Nur Minuten nach Mitternacht begann die Amokfahrt

Andreas N. hatte nur Minuten nach dem Jahreswechsel mit seiner Attacke begonnen. Auf einer Zufahrtsstraße zur Bottroper Innenstadt habe er mit seinem Wagen zunächst auf einen einzelnen Passanten zugehalten, berichteten die Behörden. Doch der Fußgänger konnte sich retten.

Danach kam es zu dem folgenschweren Zwischenfall am zentralen Berliner Platz. Der Autofahrer sei in eine Gruppe von Menschen gefahren, die gerade den Jahreswechsel mit Böllern und Raketen feierten. Der Mann flüchtete den Angaben zufolge daraufhin nach Essen. Dort habe er noch einmal versucht, gezielt in eine an einer Bushaltestelle wartende Menschengruppe zu fahren. Anschließend ereignete sich die vierte Tat. Die Polizei nahm den Mann wenig später fest.

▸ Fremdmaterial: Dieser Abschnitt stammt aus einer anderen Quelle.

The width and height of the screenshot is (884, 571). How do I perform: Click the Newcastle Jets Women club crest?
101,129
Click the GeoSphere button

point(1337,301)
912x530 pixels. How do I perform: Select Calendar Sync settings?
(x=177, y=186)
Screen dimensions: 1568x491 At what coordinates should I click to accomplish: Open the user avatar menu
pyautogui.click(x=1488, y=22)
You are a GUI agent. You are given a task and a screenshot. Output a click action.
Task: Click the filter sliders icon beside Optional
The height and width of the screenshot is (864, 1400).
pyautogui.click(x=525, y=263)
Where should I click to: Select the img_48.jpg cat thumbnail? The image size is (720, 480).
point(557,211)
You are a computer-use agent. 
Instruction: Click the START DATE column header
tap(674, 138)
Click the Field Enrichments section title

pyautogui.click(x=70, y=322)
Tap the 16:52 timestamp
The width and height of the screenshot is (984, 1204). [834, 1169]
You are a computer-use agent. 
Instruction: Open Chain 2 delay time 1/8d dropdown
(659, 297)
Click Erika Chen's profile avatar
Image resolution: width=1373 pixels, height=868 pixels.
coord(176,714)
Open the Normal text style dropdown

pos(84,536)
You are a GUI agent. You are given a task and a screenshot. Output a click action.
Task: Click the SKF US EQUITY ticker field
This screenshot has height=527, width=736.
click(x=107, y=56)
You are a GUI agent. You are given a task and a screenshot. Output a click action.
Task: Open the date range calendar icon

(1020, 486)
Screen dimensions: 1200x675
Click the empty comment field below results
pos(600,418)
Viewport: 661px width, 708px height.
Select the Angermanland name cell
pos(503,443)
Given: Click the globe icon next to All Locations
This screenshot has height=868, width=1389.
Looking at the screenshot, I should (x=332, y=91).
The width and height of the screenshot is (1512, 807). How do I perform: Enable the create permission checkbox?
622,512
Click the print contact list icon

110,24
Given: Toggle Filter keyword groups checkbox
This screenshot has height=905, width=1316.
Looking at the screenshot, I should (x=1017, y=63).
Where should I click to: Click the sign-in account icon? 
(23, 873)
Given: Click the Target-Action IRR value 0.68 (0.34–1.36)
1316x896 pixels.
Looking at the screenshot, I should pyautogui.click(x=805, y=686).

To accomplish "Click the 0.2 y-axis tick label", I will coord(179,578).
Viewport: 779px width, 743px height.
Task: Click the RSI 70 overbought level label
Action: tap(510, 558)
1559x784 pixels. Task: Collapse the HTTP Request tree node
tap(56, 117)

Bottrop sagt Feier zum 100-jährigen Stadtjubiläum ab

Die Polizeipräsidentin von Recklinghausen, Friederike Zurhausen, sagte am Nachmittag, der Täter sei bislang nicht polizeilich in Erscheinung getreten. Es sei unklar, ob er noch in Behandlung sei. Zu einem möglichen politischen Hintergrund lägen bisher keine Erkenntnisse vor. Ermittler durchsuchten die Wohnung des Mannes, um weitere Informationen über ihn zu gewinnen.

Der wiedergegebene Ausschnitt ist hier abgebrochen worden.